■ Problem ■
Each line of the data below between the one containing "The height and width of the screenshot is (338, 732)." and the one containing "This screenshot has height=390, width=586.", both included, is to be repeated exactly. Please omit pictures.

■ Task input ■
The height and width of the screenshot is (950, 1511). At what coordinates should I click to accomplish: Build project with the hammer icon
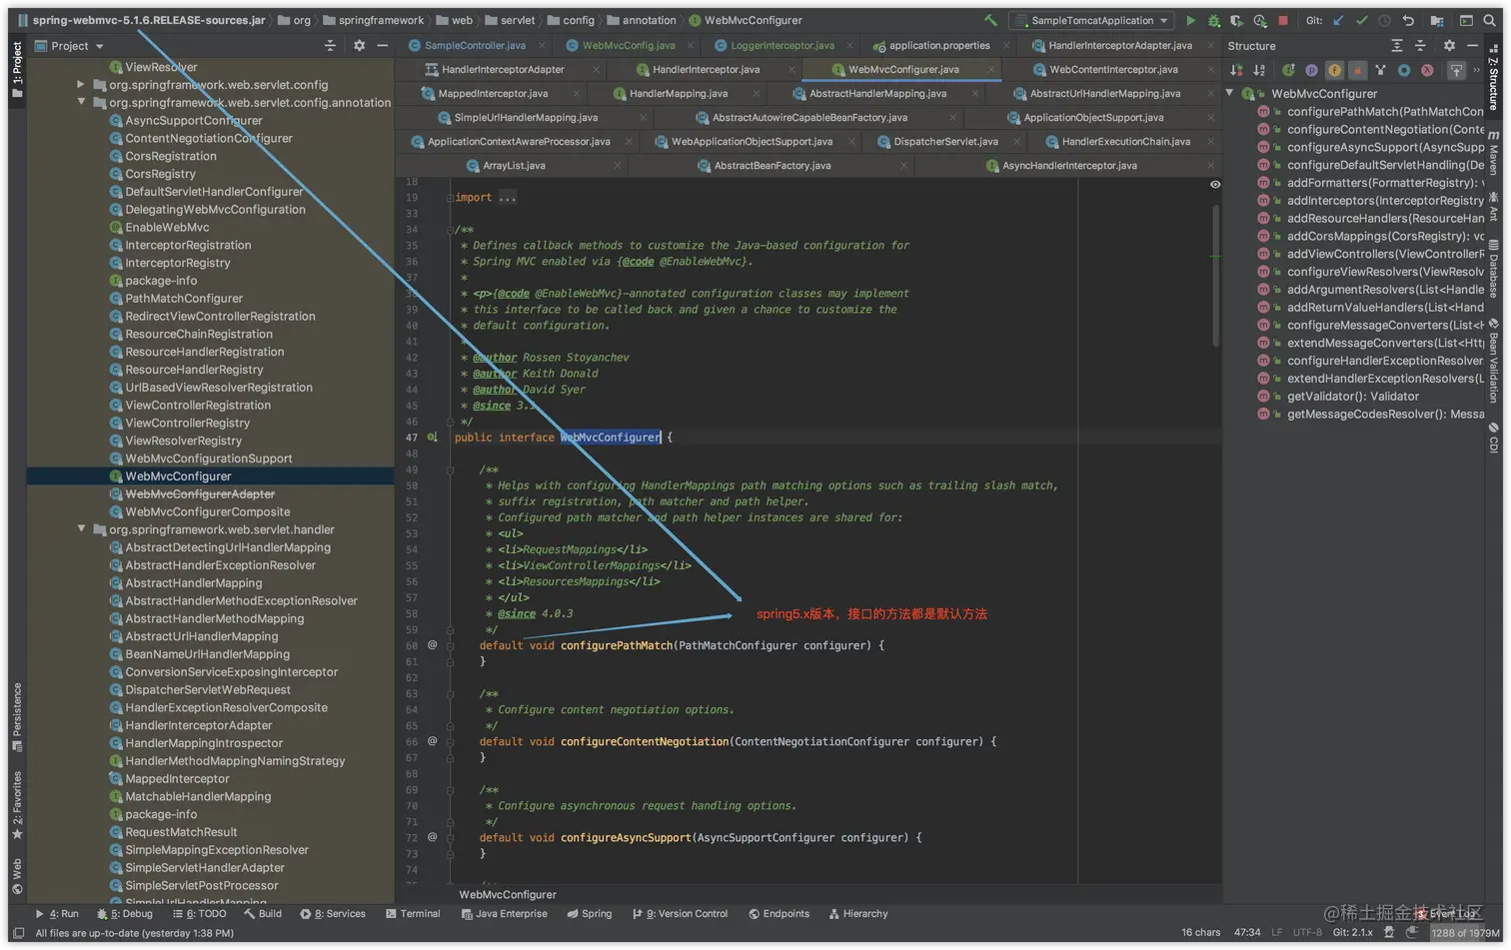[990, 20]
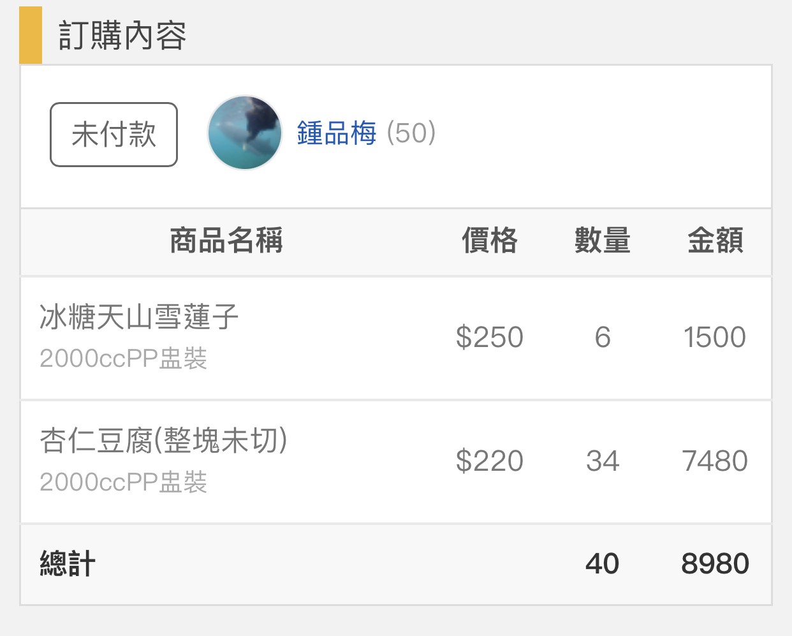
Task: Open the 鍾品梅 customer profile link
Action: (336, 133)
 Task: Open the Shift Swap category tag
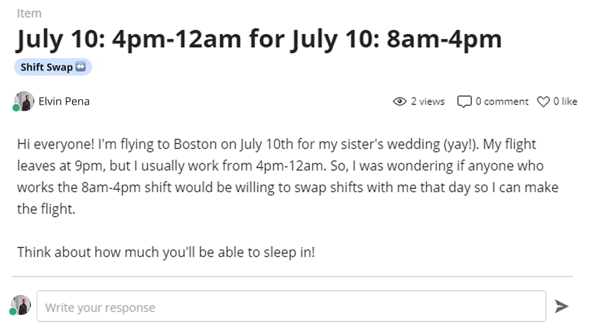[53, 67]
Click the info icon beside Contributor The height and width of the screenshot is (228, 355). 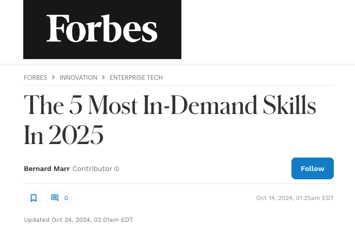(x=117, y=169)
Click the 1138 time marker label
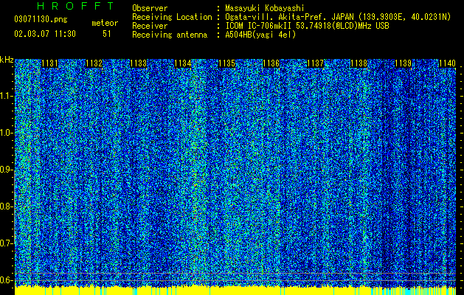 (359, 63)
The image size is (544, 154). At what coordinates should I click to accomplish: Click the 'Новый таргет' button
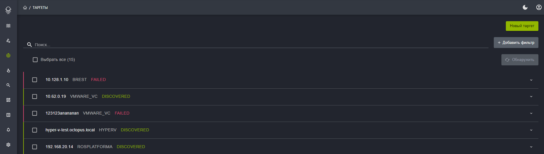(x=522, y=26)
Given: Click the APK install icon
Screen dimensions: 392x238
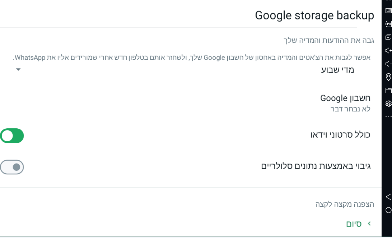Looking at the screenshot, I should point(388,24).
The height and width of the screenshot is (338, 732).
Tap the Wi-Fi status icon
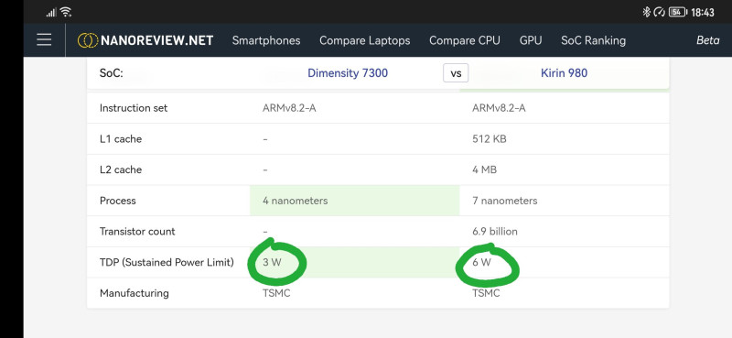click(x=66, y=12)
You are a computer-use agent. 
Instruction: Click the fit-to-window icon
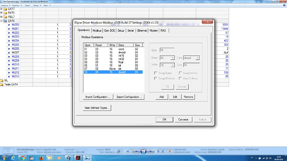128,151
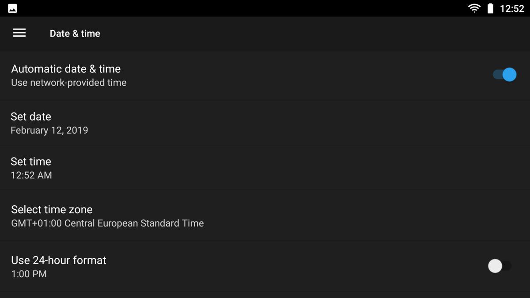
Task: Open the Set date option
Action: [x=265, y=123]
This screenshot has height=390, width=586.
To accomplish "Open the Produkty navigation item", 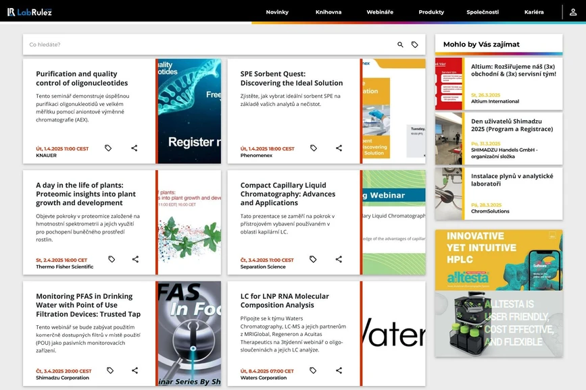I will coord(431,12).
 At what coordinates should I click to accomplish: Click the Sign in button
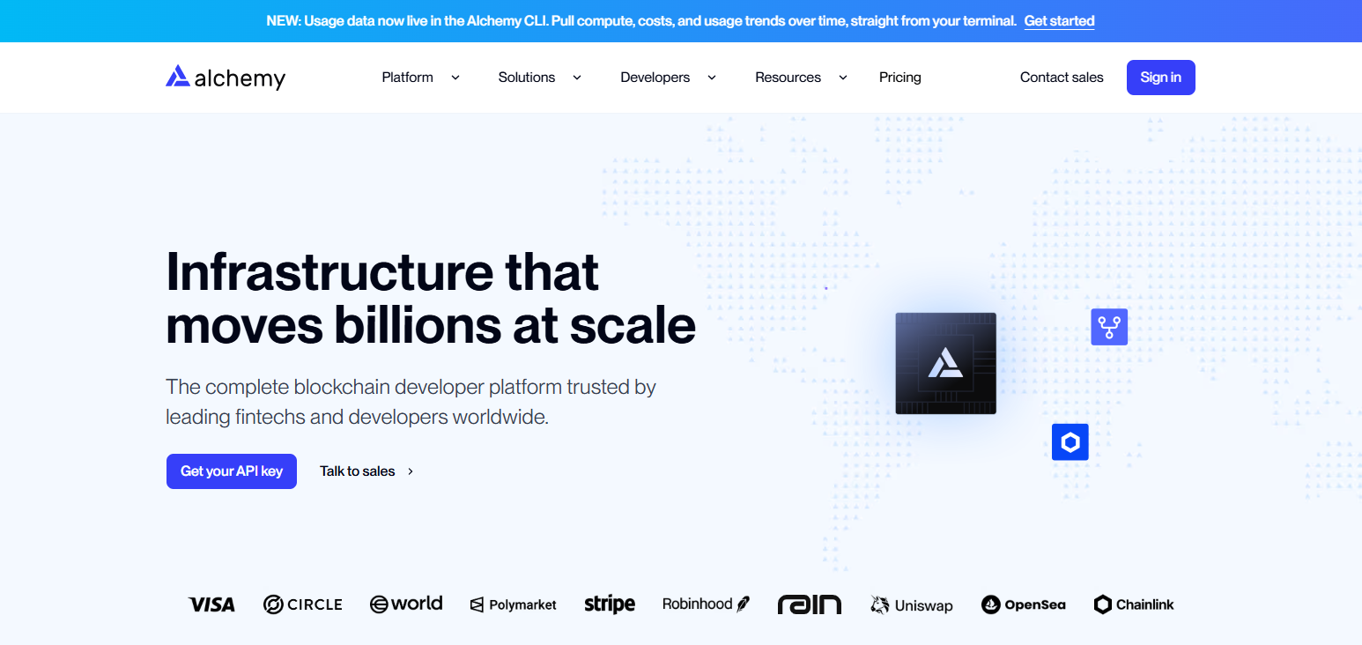(x=1161, y=78)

■ Result of this exercise ■
The height and width of the screenshot is (338, 732).
Tap the Wi-Fi status icon
click(x=66, y=12)
You are a computer-use agent. 
Instruction: Click the fit-to-window icon
128,151
Task: Open the Set date option
Action: [x=265, y=123]
This screenshot has height=390, width=586.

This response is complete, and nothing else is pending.